____ STUDY MATERIAL

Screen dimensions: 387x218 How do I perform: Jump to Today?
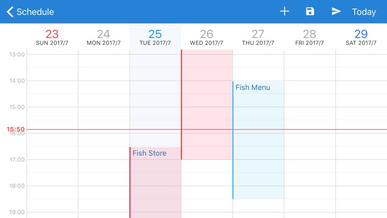[x=364, y=12]
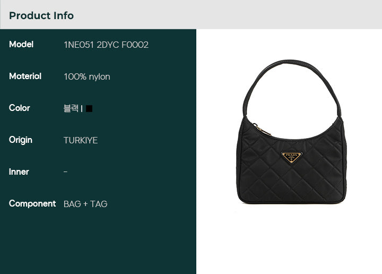Viewport: 382px width, 274px height.
Task: Select the BAG + TAG text
Action: point(85,204)
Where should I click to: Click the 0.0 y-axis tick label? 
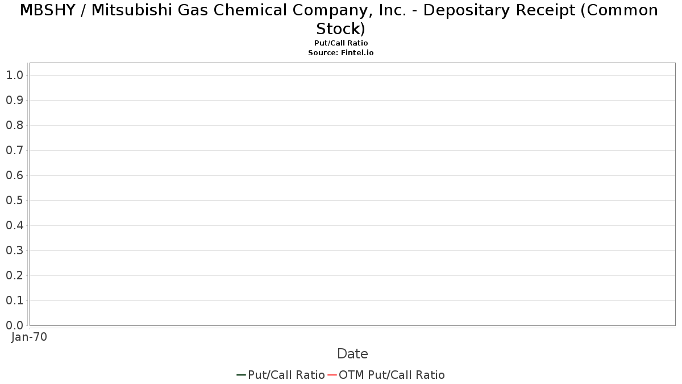point(15,325)
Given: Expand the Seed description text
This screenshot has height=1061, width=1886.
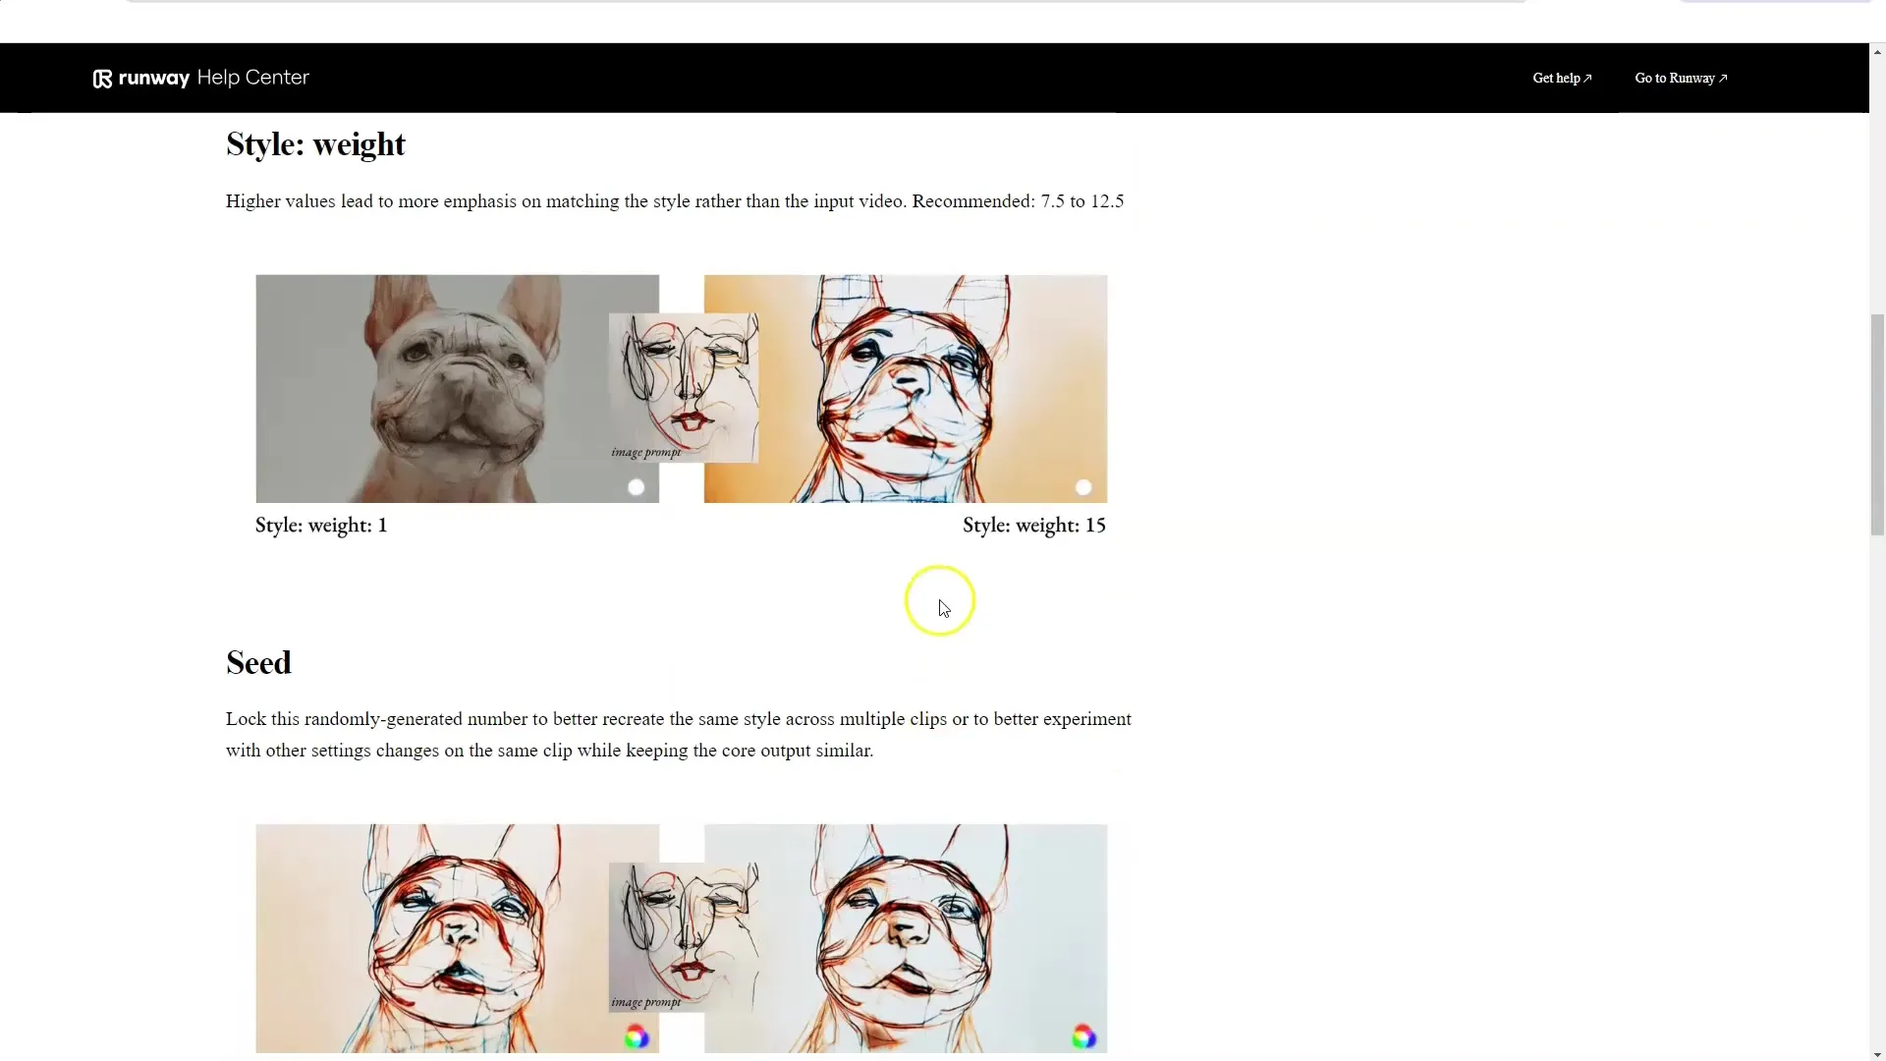Looking at the screenshot, I should [679, 735].
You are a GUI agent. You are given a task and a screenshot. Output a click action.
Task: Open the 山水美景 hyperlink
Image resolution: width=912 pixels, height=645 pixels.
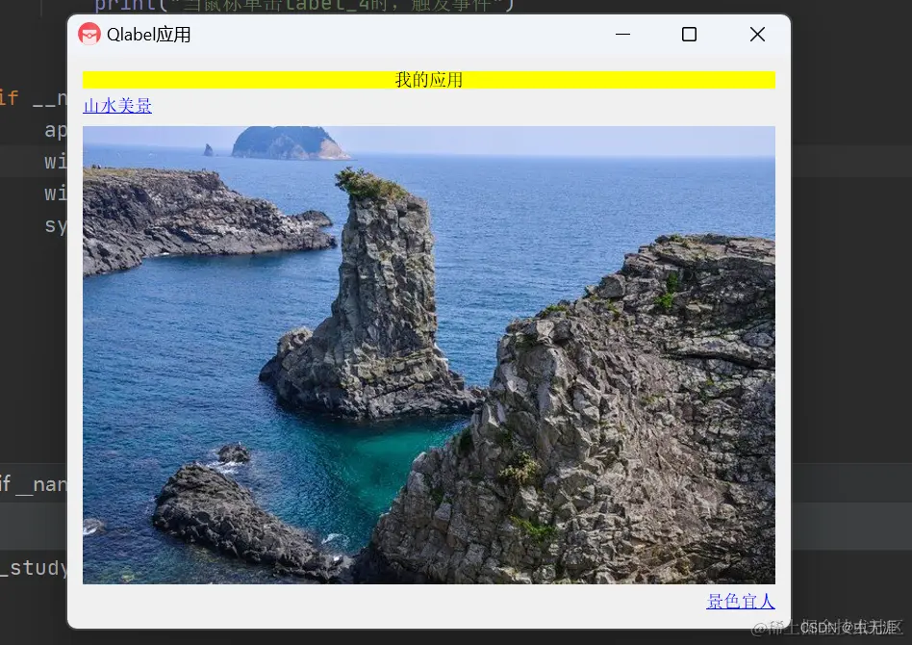coord(116,105)
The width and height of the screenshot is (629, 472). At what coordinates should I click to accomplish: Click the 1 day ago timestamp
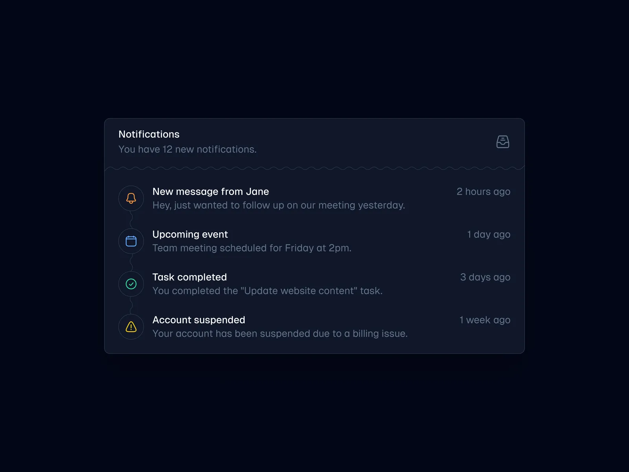point(488,234)

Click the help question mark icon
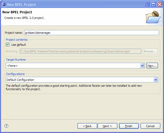point(6,126)
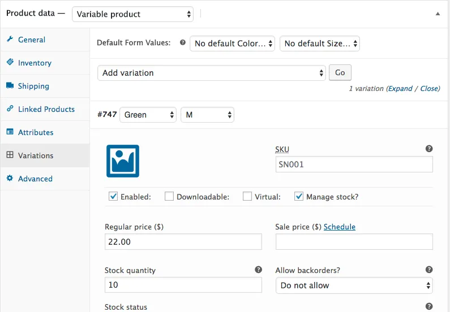This screenshot has width=450, height=312.
Task: Click the variation image placeholder icon
Action: (x=122, y=161)
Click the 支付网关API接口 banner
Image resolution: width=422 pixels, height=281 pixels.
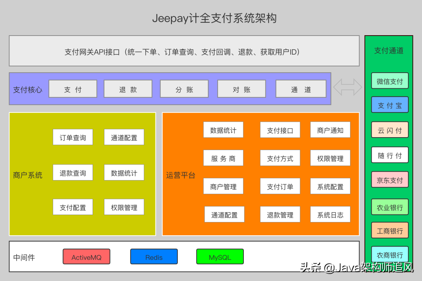point(184,51)
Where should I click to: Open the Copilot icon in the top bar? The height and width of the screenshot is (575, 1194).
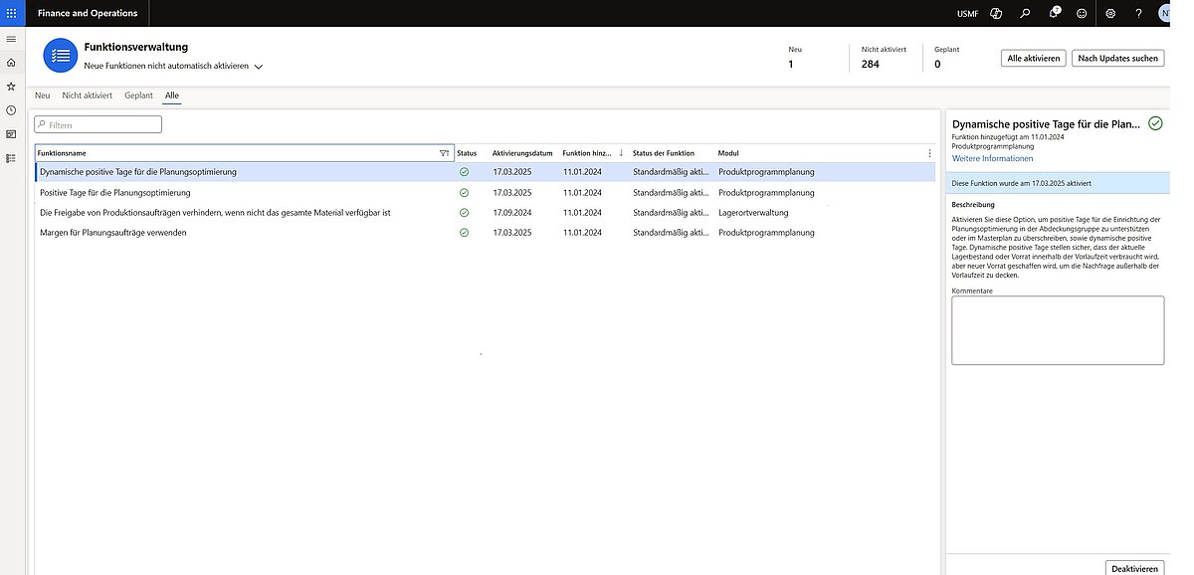pos(995,13)
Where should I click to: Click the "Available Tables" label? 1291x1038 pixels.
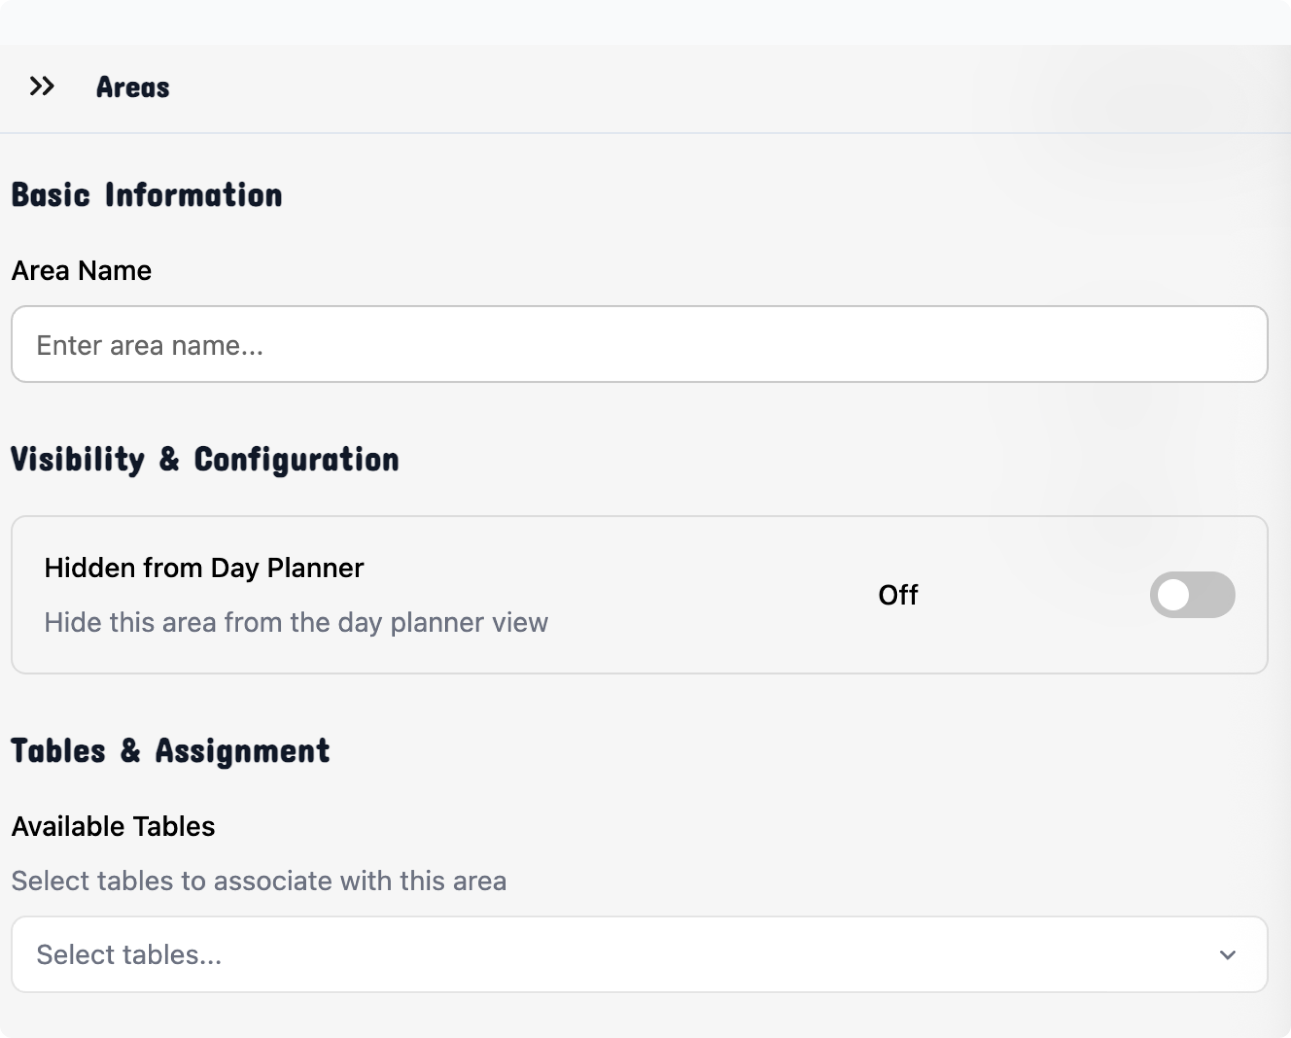(x=113, y=827)
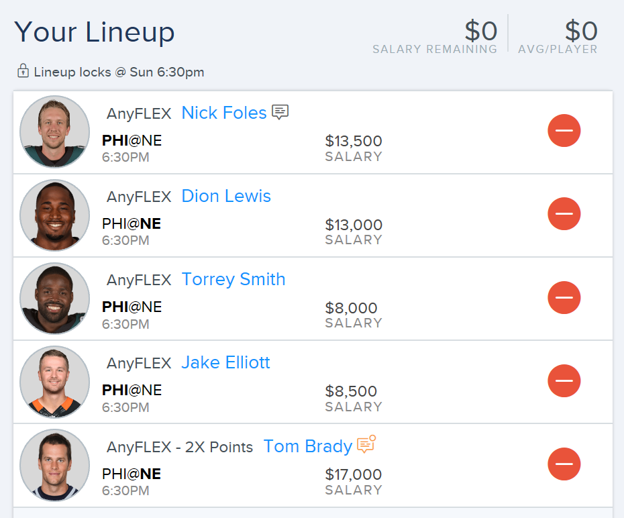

________

Restate word for word the lines from the one holding "label? 1291x1038 pixels." down through the last line of the records above, and do not include the pictures.

**RESPONSE AREA**
Where should I click to: Click the "Available Tables" label? 1291x1038 pixels.
(x=113, y=827)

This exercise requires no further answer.